● **Exercise aim**
The answer must be an exact copy of the lines from the one containing "You are a GUI" through the last line of the records, with no pictures.

Data for this exercise START

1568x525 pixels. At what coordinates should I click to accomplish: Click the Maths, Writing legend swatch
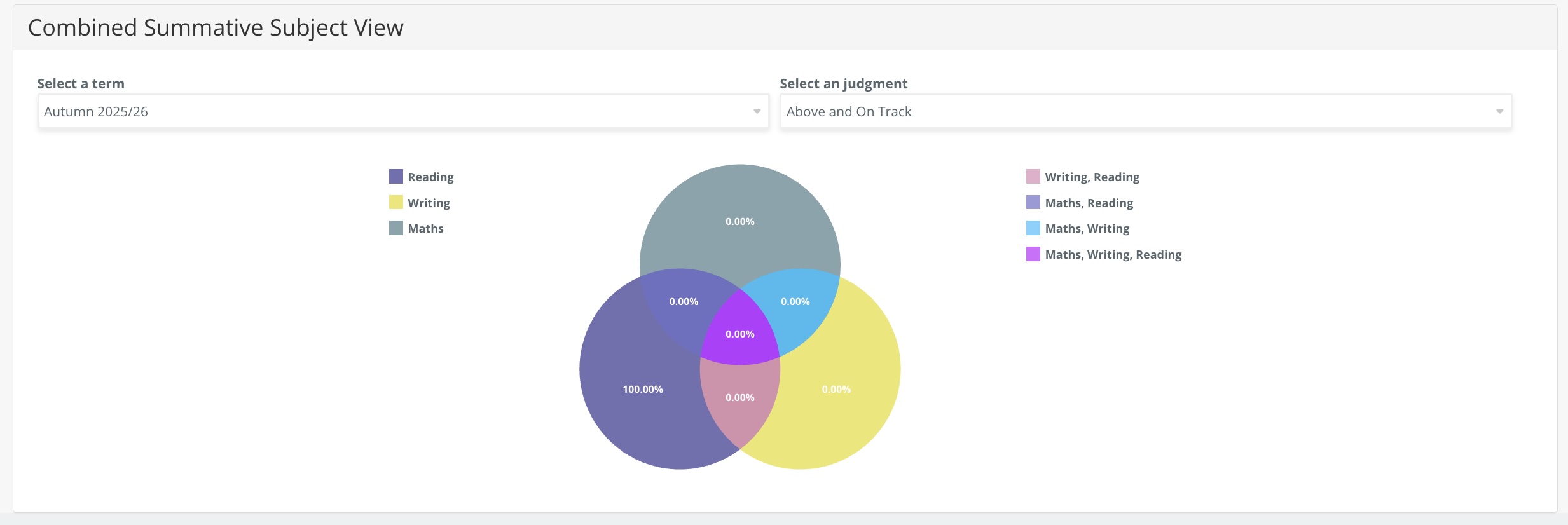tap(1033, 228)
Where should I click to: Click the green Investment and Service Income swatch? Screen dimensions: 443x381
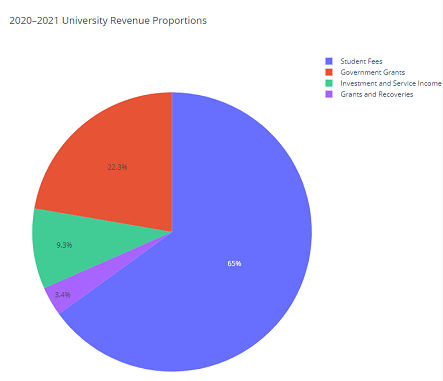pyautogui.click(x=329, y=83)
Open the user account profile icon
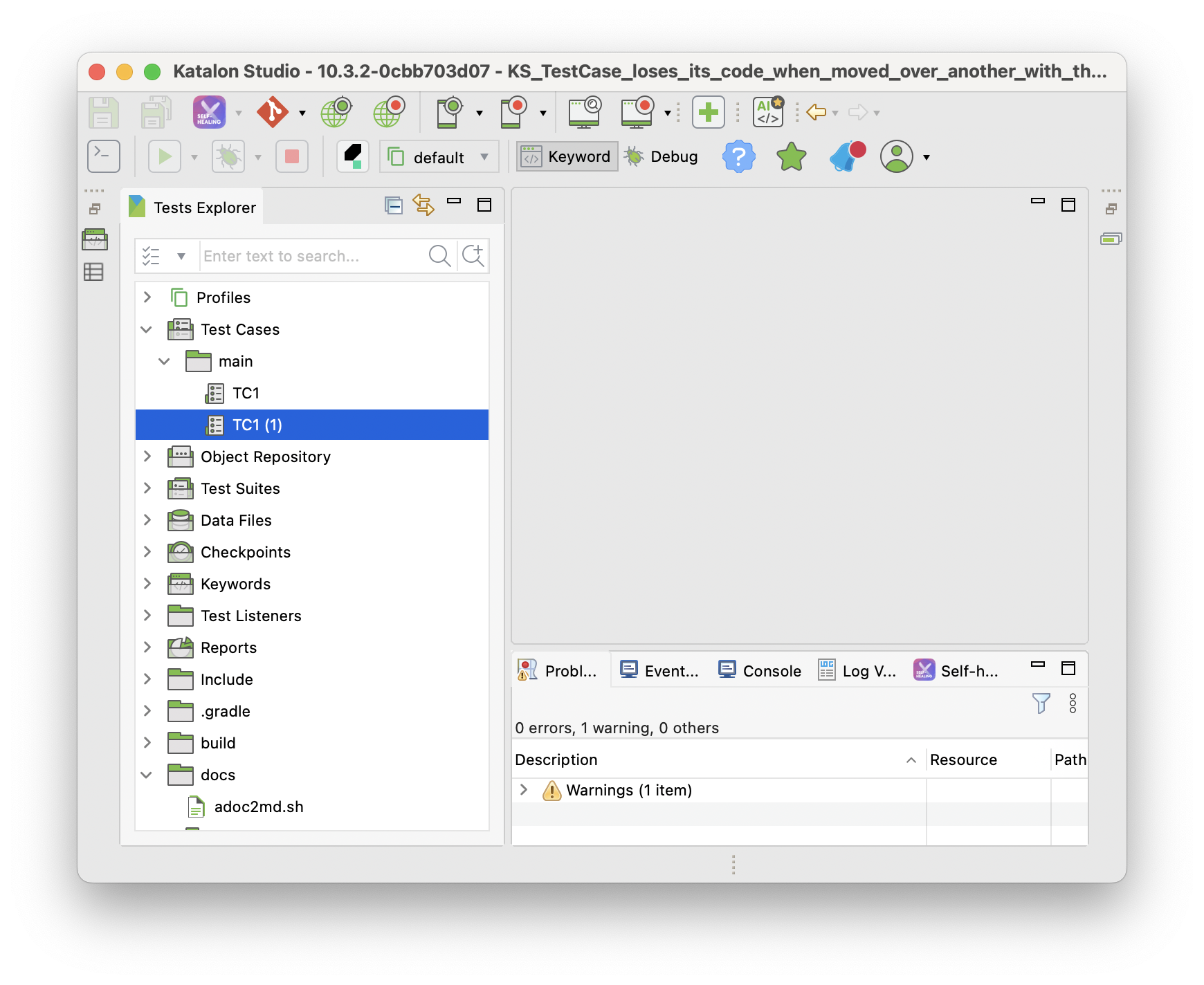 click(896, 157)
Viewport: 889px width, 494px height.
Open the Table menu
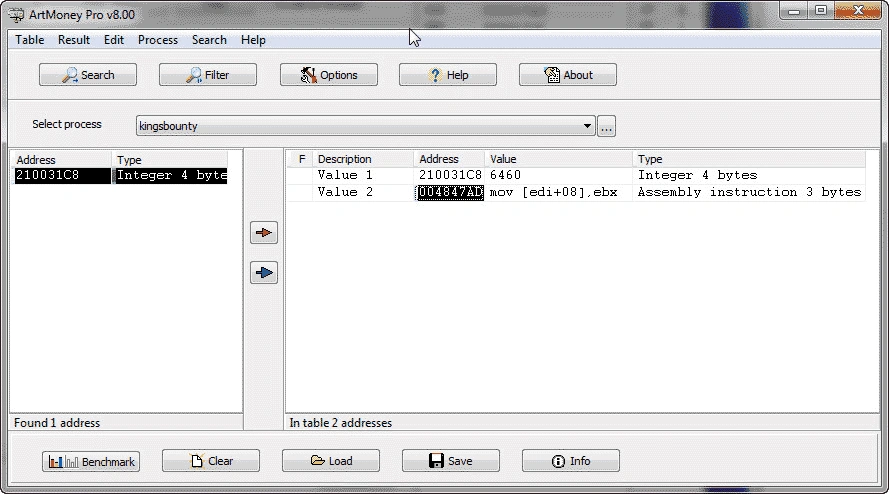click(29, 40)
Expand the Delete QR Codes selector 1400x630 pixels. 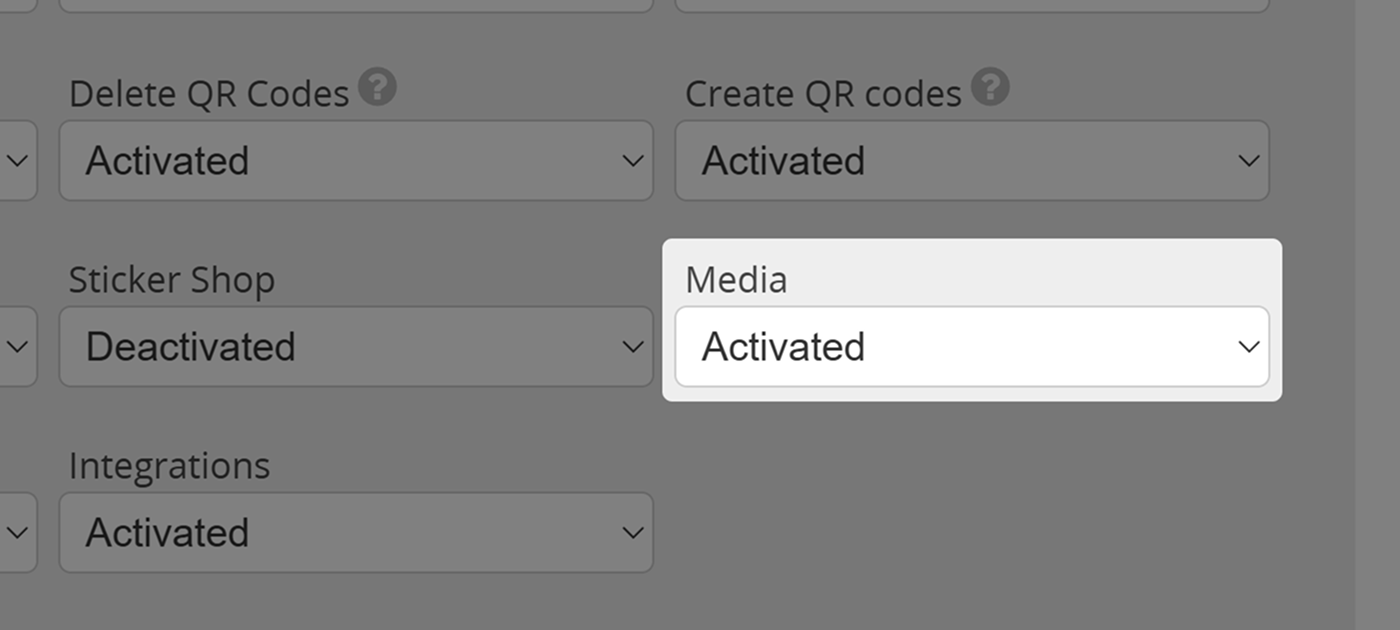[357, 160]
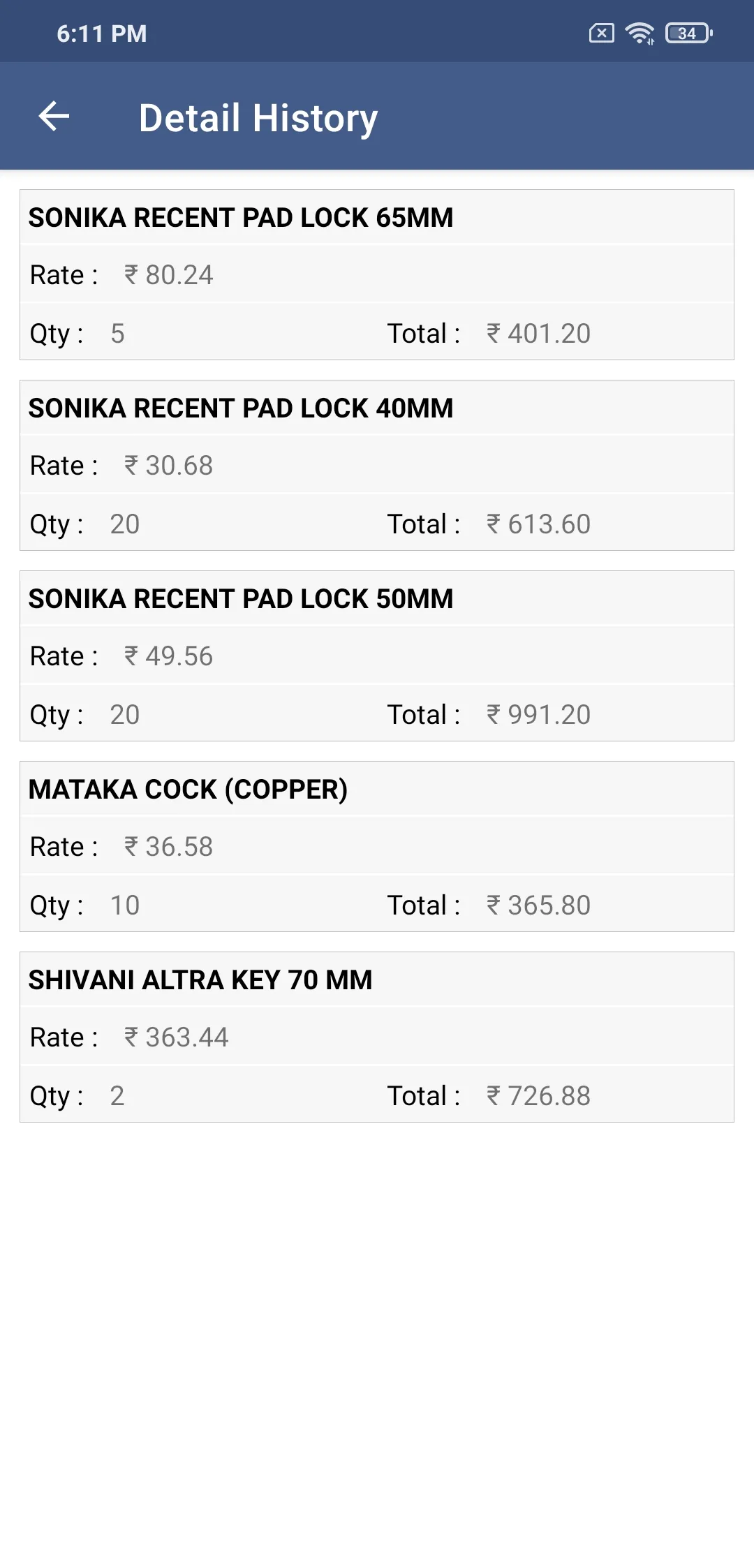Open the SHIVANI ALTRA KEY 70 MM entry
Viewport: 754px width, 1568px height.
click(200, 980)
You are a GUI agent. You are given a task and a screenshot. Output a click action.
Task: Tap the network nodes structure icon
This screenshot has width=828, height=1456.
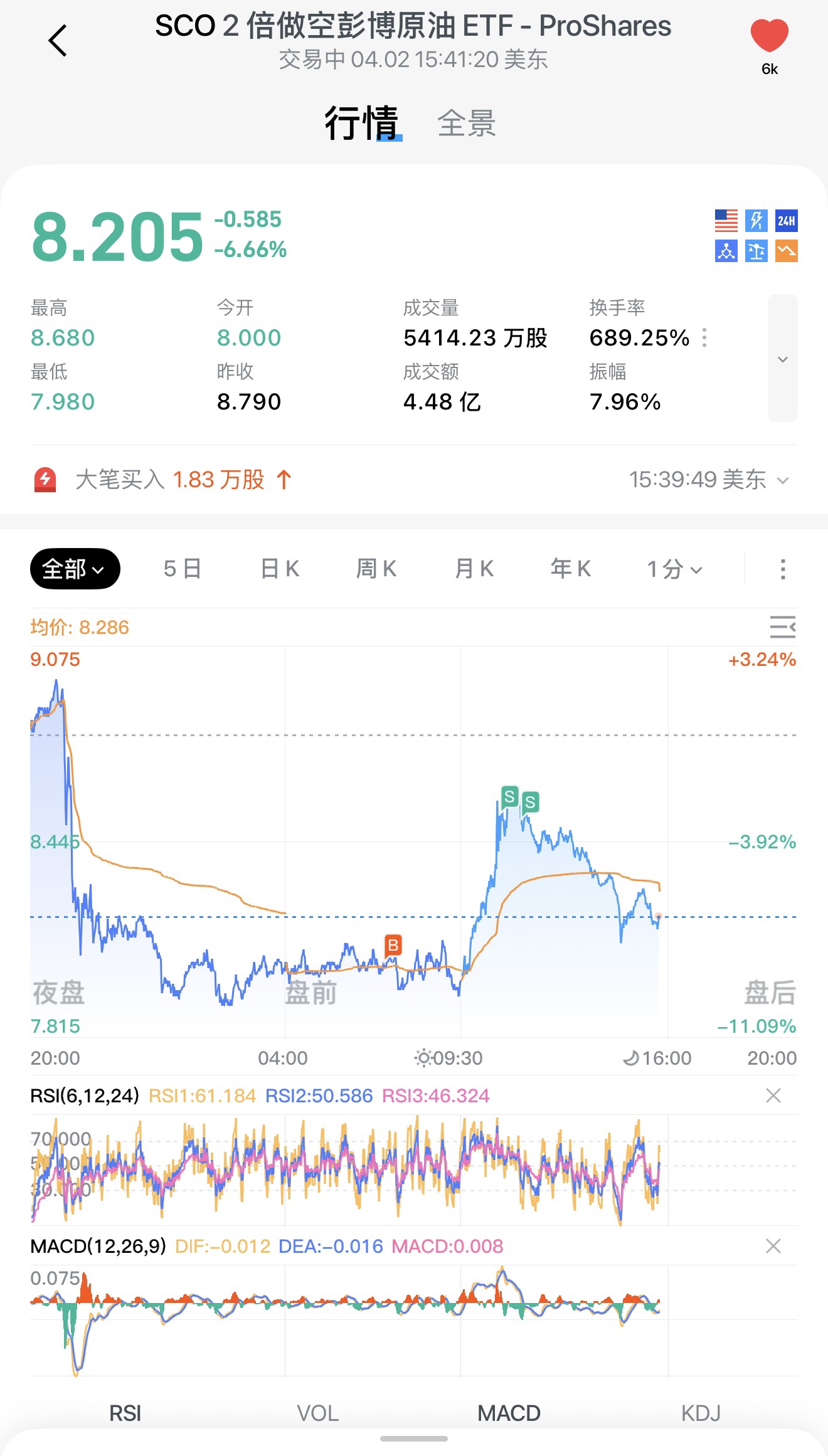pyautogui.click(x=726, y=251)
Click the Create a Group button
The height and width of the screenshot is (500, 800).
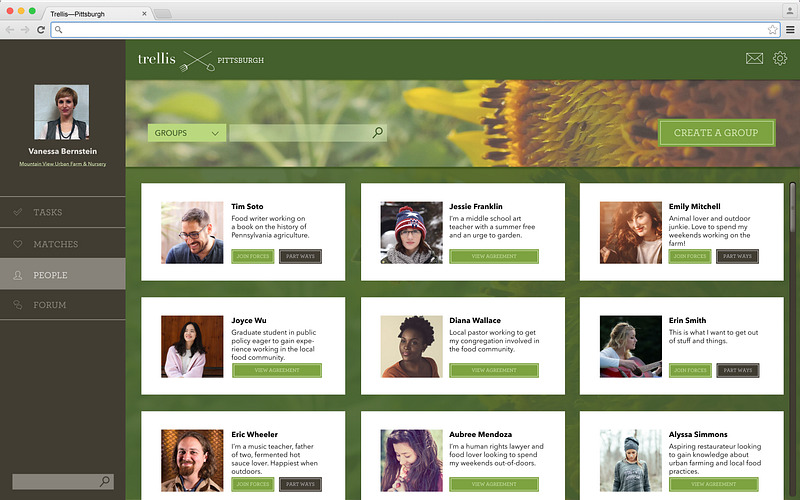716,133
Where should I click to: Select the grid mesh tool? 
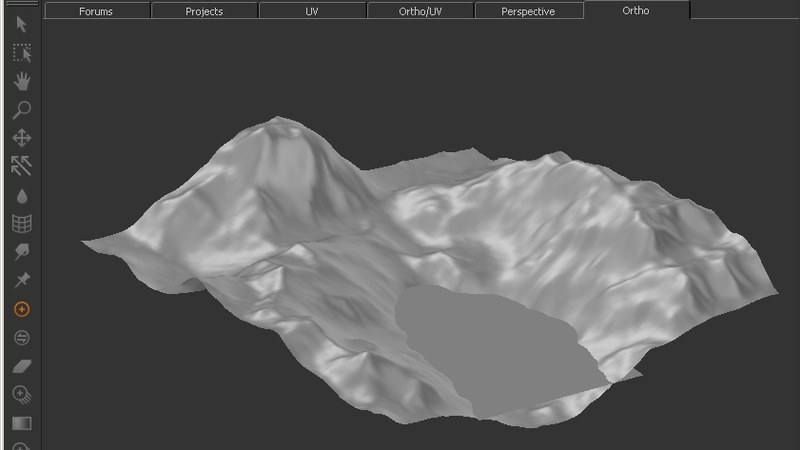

Data for this exercise END

● **Exercise solution**
You are a GUI agent. You are given a task and a screenshot. Output a click action.
Task: Tap the network nodes structure icon
This screenshot has width=828, height=1456.
pyautogui.click(x=726, y=251)
Click the Create a Group button
The height and width of the screenshot is (500, 800).
716,133
Where should I click to: Select the grid mesh tool? 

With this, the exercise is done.